- **Anforderungen**
a: Wie viele Personen befragte die Vorabumfrage im Beitrag ungefähr?
b: Entscheiden Sie für jede Aussage, ob sie mit dem Beitrag übereinstimmt, und belegen Sie dies mit einem wörtlichen Zitat: (i) Die Befragten waren sich bewusst, dass Wasser eine begrenzte Ressource ist. (ii) Zunächst wurden nur Freunde befragt. (iii) Der Fragebogen sollte sich an US-amerikanische Mitstudierende und Mitbewohner richten.
c: Übersetzen Sie diesen Satz aus dem Beitrag ins Englische: „Pure Gleichgültigkeit, Ahnungslosigkeit und Unwissenheit ist das Einzige, was ich herausfinden konnte.“
━━━━━ Beitrag
Welche der drei Varianten nutzen denn nun meine nicht-europäischen Mitmenschen als Mittel, Dissonanz zu reduzieren? Um dieser Frage auf den Grund zu gehen, wollte ich mir einen Fragebogen erdenken, um meine US-amerikanischen Mitstudierenden und Mitbewohner zu Umweltverhalten und eventuellen kognitiven Dissonanzen zu befragen. Zu Beginn habe ich mich erst einmal nur bei Freunden umgehört um herauszufinden, ob eine Studie denn überhaupt Sinn mache. Das ernüchternde Resultat: keine kognitive Dissonanz! Nicht einer meiner circa 10 Befragten machte sich je auch nur überhaupt einen Gedanken darum, dass Wasser keine unerschöpfliche Ressource sei oder dass es die Umwelt verschmutzen könnte, wenn man in den Drive-in zum Nachbarhaus mit dem Auto fährt, statt einfach mit den Füssen von dem einen in den nächsten Eingang zu fallen. Pure Gleichgültigkeit, Ahnungslosigkeit und Unwissenheit ist das Einzige, was ich herausfinden konnte. Die einzige Hoffnung, die mir bleibt, ist, dass ich durch die neu hinzu gekommene Information des sinnlosen Wasserverbrauchs in Zukunft zu einem inneren Konflikt meiner Mitmenschen führe.
━━━━━━━━━━
━━━━━ Bereitgestellte Liste
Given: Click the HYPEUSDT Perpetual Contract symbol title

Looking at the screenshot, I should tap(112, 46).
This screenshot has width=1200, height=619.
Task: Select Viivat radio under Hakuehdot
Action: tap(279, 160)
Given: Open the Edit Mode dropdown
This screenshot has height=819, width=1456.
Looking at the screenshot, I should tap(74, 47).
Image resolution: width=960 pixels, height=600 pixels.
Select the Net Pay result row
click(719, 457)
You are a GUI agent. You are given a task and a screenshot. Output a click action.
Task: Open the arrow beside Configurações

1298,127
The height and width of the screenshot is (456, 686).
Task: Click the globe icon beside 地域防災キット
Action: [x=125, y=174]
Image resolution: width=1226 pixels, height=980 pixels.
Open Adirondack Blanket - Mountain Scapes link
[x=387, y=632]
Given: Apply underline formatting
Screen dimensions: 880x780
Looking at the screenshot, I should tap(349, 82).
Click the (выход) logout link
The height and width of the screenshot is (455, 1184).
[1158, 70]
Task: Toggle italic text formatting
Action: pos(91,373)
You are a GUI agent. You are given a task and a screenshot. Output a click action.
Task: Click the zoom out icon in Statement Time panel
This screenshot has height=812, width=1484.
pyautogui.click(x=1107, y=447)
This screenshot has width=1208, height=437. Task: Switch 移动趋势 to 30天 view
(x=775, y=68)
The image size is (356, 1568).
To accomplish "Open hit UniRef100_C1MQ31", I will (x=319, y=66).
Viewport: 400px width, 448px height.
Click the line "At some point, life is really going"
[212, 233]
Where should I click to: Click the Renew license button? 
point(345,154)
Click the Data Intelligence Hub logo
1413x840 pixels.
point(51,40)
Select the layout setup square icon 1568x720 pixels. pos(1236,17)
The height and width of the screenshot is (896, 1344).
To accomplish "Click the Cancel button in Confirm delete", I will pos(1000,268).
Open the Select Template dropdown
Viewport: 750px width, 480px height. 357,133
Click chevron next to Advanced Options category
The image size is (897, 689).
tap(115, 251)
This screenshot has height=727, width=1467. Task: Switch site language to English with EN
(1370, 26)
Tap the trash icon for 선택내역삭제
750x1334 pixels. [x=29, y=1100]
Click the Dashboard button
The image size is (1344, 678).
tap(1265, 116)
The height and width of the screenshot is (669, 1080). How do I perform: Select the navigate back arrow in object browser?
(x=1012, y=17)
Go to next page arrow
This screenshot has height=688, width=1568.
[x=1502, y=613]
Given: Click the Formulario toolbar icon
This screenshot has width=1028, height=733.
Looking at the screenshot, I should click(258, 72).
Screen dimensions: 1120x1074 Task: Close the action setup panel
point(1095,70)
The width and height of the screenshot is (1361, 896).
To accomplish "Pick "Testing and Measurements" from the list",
━━━━━━━━━━
- **Antworten je Aufgabe**
a: Circa 10.

b:
(i) Nein: „Nicht einer meiner circa 10 Befragten machte sich je auch nur überhaupt einen Gedanken darum, dass Wasser keine unerschöpfliche Ressource sei“
(ii) Ja: „Zu Beginn habe ich mich erst einmal nur bei Freunden umgehört“
(iii) Ja: „meine US-amerikanischen Mitstudierenden und Mitbewohner zu Umweltverhalten und eventuellen kognitiven Dissonanzen zu befragen“

c: Sheer indifference, cluelessness, and ignorance are the only things I was able to find out.